> [TEXT SECTION]
Demurring Defendants demur to the Fifth, Seventh and
Eighth Causes of Action of the SAC. PHOOD FARMACY 2, LLC; THE NEXT IDEA
CONSULTING, LLC; THELMA ANCILL; and ROBERT ANCILL (“Opposing Plaintiffs”) advocate
overruling or leave to amend.
LEGAL STANDARD
Demurrers are to be sustained where a pleading fails
to plead adequately any essential element of the cause of action. Cantu v.
Resolution Trust Corp. (1992) 4 Cal.App.4th 857, 879-880. “Because a
demurrer challenges defects on the face of the complaint, it can only refer to
matters outside the pleading that are subject to judicial notice.” Arce ex
rel. Arce v. Kaiser Found. Health Plan, Inc. (2010) 181 Cal.App.4th 471,
556. In
ruling upon demurrers, courts treat as being true “not only the complaint's
material factual allegations, but also facts that may be implied or inferred
from those expressly alleged.” Poseidon Development, Inc. v. Woodland Lane
Estates, LLC (2007) 152 Cal.App.4th 1106, 1111-1112.
ANALYSIS
1. Fifth
Cause of Action- Intentional Misrepresentation
Demurring Defendants contend that, after the Court
sustained the demurrer as to the same claims of the FAC, Plaintiffs’ Cause of Action
for Intentional Misrepresentation still lacks particular descriptions of
misrepresentations and financial statements allegedly made by Demurring
Defendants.
With regard to fraud claims, pleadings must allege
facts as to “‘how, when, where, to whom, and by what means the representations
were tendered.’" Stansfield v. Starkey (1990) 220 Cal.App.3d 59,
73. As to the degree of particularity required to allege fraud,
“‘considerations of practicality enter in.’” Miles v. Deutsche Bank Nat’l
Trust Co. (2015) 236 Cal.App.4th 394, 403. A cause of action for promissory
fraud must include specific factual circumstances from which a contemporaneous
intent not to perform can be inferred. Hills Transportation Co. v. Southwest
Forest Ind., Inc. (1968) 266 Cal.App.2d 702, 707.
Here, the amendments contained in the SAC suffice to
allege that the Demurring Defendants had made the 6/30/20 lease without intent
to perform promises about creating space suitable for restaurant operation.
E.g., SAC, ¶¶ 75, 96-101.

> [PROBLEM DETAILS] Continue the court's ruling on the demurrer, starting after its final sentence.

> [RECORD SET]

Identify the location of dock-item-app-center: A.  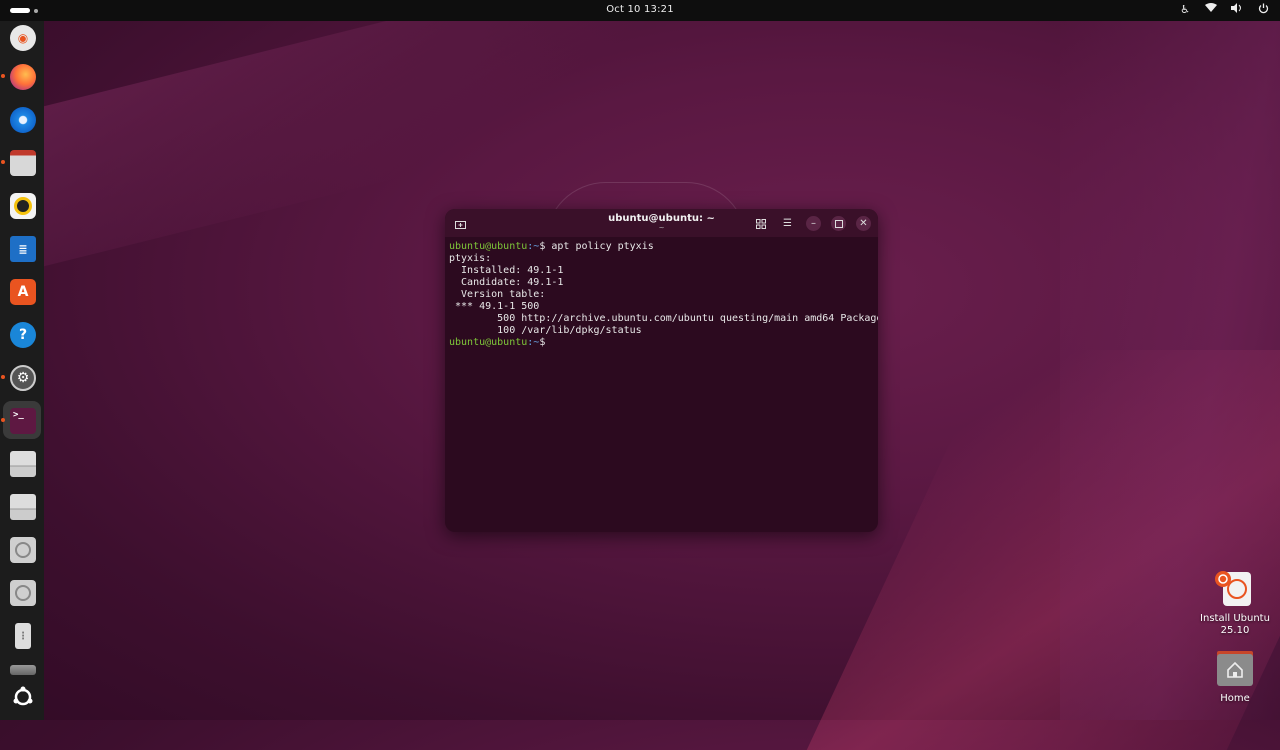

---

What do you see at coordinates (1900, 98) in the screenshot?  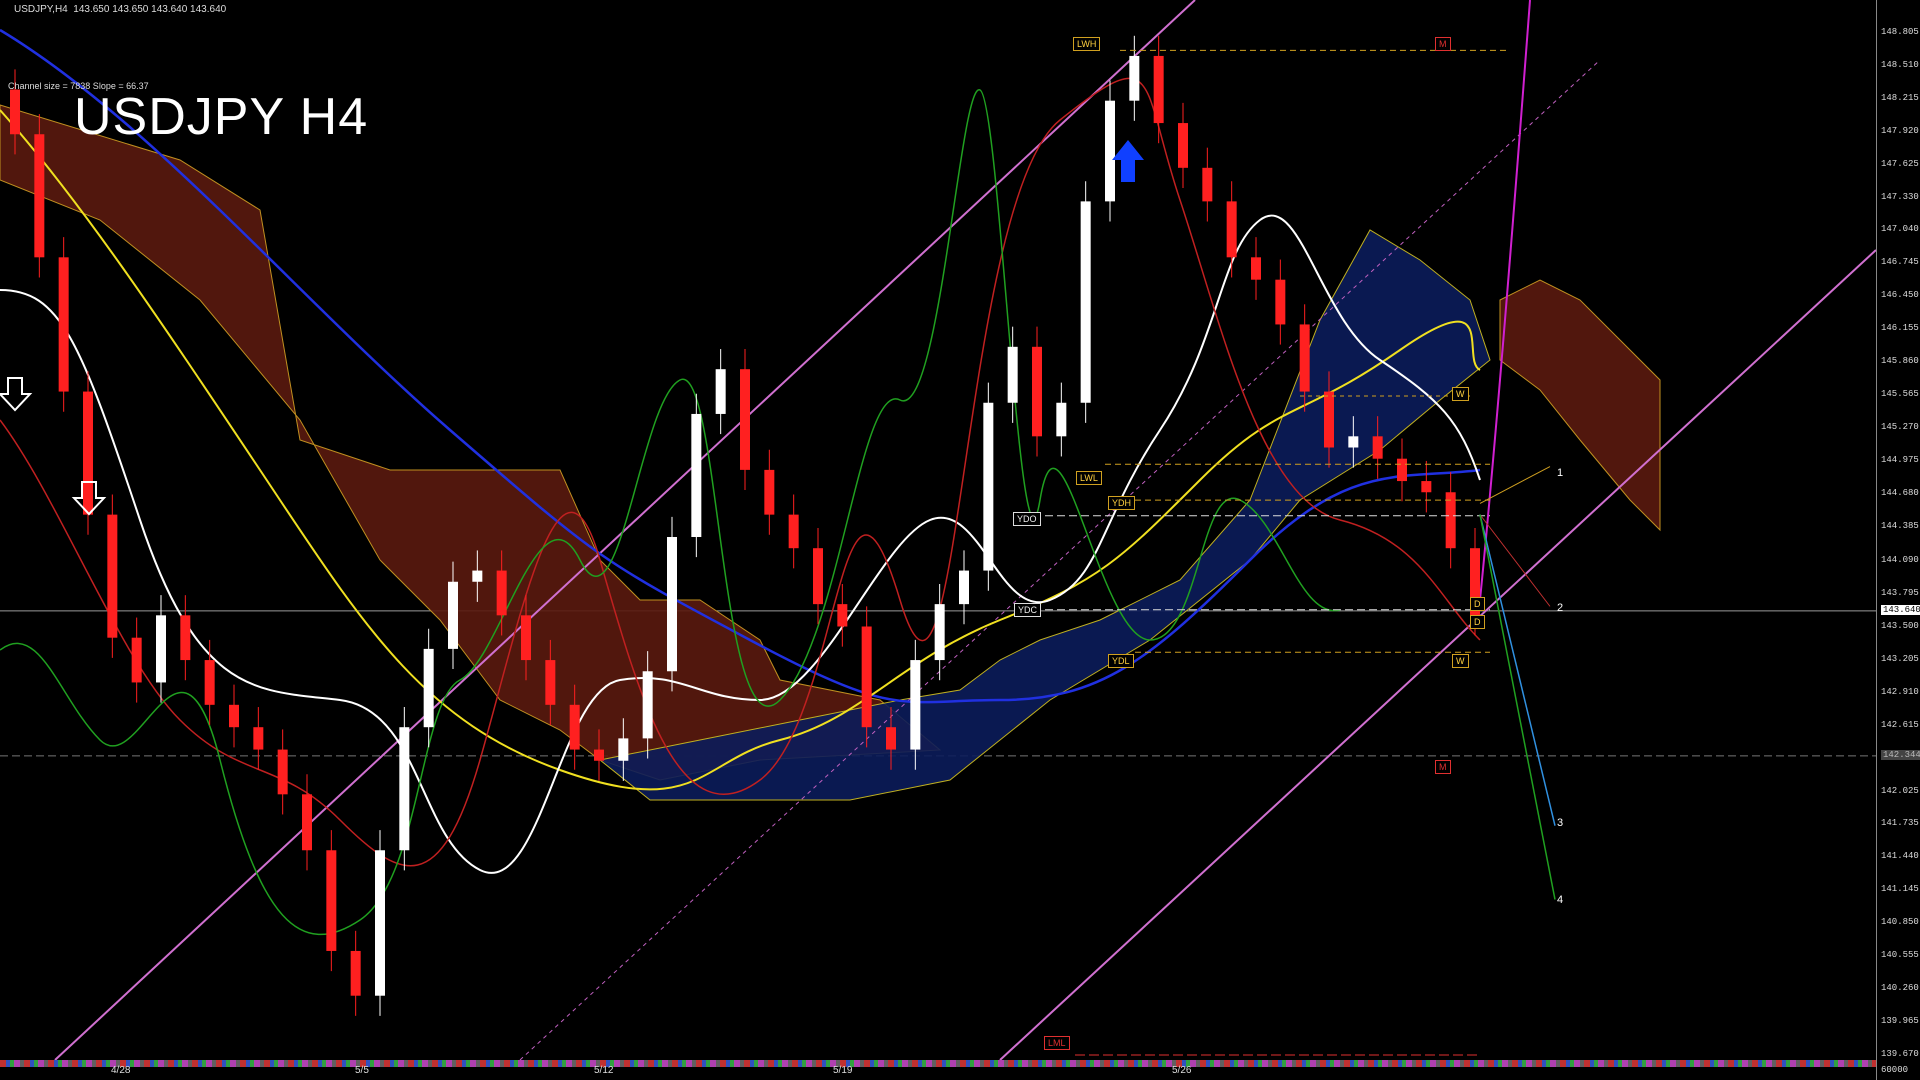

> [TASK OUTPUT]
Beyond the contract, the SAC alleges specific details
of other promises, as to how, when, where, to whom, and by what means,
representations were tendered. E.g., SAC, ¶¶ 75 (promises were the contract and
oral), 76 (identities), 82 (representations of named parties’ about intent to
remedy issues), 83 (8/1/22 representation by Defendant MARTIN MUOTO about cost
of construction), 84-85 (8/31/22 representation by Defendant GRAY LUSK to
Plaintiff ROBERT ANCILL via a schedule of costs), 86-88 (details of invoice
representations),
While arguably some of the representations are lacking
in detail, the procedural rule applies that a demurrer does not lie as to only
part of a claim. E.g., Poizner v. Fremont General Corp. (2007) 148
Cal.App.4th 97, 119 (“A demurrer must dispose of an entire cause of action to
be sustained.”).
Therefore, the Court overrules the demurrer as to the
misrepresentation claim.
2. Seventh
and Eighth Causes of Action - Intentional and Negligent Interference with
Prospective Economic Advantage
Demurring Defendants contend that the SAC still does not
allege an independently wrongful act and an actual disruption of any
relationship. In response, Opposing Plaintiffs argue that, beyond just the lessors’
privilege to select tenants, the SAC alleges independent, wrongful acts
designed to disrupt a known economic relationship, done by fraudulent promises such
as a promise to lease the shared space, resulting lost economic benefit that
was caused by not having the nearby office.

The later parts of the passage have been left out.